In other words, the willingness to buy and the existence of market power are separate questions, and must be examined in each particular circumstance.

 

Greenfields regulation and market derived tariffs

 

The market derived tariffs issue has important implications for greenfields projects. Compared with established infrastructure, greenfield projects typically have an uncertain volume profile and a variety of specific risks. The Commission recognises these specific risks associated with greenfield investments and has examined several options to deal with them. In the Commission’s approval of the greenfields Central West Pipeline, the final access arrangement incorporated a number of features that are a definitive signal to industry that the Commission recognises the risks associated with greenfields developments.

 

When it comes to tariff setting, greenfields pipeline operators are likely to be aware of the different implications of regulation under Part IIIA of the Trade Practices Act compared with regulation under the Gas Code.
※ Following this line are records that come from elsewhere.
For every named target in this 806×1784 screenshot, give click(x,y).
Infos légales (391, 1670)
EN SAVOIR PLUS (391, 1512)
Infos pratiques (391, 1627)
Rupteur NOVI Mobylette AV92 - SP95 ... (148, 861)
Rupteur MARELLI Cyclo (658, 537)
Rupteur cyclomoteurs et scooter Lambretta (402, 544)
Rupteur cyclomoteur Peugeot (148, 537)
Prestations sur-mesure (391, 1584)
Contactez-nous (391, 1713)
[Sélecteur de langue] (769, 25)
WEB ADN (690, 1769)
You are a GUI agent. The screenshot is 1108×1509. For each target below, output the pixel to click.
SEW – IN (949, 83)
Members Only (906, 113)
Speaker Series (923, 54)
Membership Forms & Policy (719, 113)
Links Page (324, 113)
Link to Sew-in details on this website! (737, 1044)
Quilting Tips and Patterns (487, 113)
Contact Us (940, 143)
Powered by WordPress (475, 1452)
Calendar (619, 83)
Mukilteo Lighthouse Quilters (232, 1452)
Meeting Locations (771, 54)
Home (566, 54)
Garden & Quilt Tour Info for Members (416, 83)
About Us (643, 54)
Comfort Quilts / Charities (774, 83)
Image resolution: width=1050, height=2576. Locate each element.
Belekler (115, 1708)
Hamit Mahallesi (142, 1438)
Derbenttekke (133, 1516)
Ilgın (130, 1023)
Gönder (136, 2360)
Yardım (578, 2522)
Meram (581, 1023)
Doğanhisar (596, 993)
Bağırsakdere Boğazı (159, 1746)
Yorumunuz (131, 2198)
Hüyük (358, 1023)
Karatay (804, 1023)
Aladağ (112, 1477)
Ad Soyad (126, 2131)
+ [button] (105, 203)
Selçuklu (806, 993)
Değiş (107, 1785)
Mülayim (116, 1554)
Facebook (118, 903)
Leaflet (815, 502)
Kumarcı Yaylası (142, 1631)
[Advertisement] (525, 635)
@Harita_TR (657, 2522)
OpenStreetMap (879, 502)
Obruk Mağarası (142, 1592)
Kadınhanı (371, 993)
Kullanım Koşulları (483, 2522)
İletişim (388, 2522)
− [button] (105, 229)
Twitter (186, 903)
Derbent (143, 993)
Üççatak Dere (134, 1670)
Operators may take the view that market derived tariffs are not available under a Gas Code Access arrangement, but may be obtained under a Part IIIA Access undertaking.

 

In relation to this issue, greenfields operators would be well advised to understand the interplay between the application of the two regimes. They may make their own conclusions as to the likelihood that their proposal will be covered by the Code.

 

Upstream competition

 

The greenfields regulation issue is likely to arise in respect of any proposal to bring gas from Victoria to South Australia, taking advantage of gas discoveries in Victoria’s Otway Basin.

 

There have been recent press reports that fieldwork has already commenced on a 670 km pipeline from Port Campbell to Adelaide, to be owned by Australian National Power and Origin Energy. Reports indicate the pipeline could deliver a volume of gas equivalent to 50 per cent of the gas currently received from the Moomba pipeline. This adds to a broader picture of a multiplicity of projects to pipe gas into South Australia, which are at various stages of development and certainty. From our perspective, this raises both regulatory and competition issues.

 

Dealing first with the regulatory angle, there has been some speculation that following the Australian Competition Tribunal’s decision in the Eastern Gas Pipeline matter, the proposed Port Campbell to Adelaide would not be covered under the Gas Code.

 

While such a determination is outside the ACCC’s purview, my view is that the Tribunal’s decision on the Eastern Gas Pipeline appears to have been made mainly on the facts of the particular situation, rather than making any new definitive statement of the law relating to coverage under the Gas Code. Accordingly, each project must be assessed on its merits in the context of the specific circumstances of the project.

 

Should the proposed pipeline be covered, the ACCC remains committed to a facilitative approach to regulation, with a view to encouraging long-term solutions to South Australia’s energy problems.

 

New pipeline projects raise the prospect of competition between upstream sources of gas. Such competition can potentially deliver more certainty of supply and lower prices to South Australian consumers.

 

Conclusion

 

So that’s the view from one regulator. We and our colleagues in NECA, NEMMCO and the State regulators will proceed within the frameworks governments have given us. But over the coming period, much of the focus will shift back to governments. Their renewed interest in energy matters and markets must be seen as welcome. There are dangers to be avoided, but the potential gains are great.

 

Let us all do our best to see that the efforts of governments are directed towards market-based outcomes, that time isn’t wasted reinventing wheels and throwing open reasonably settled issues, and that interstate rivalries and jealousies do not override the national interest.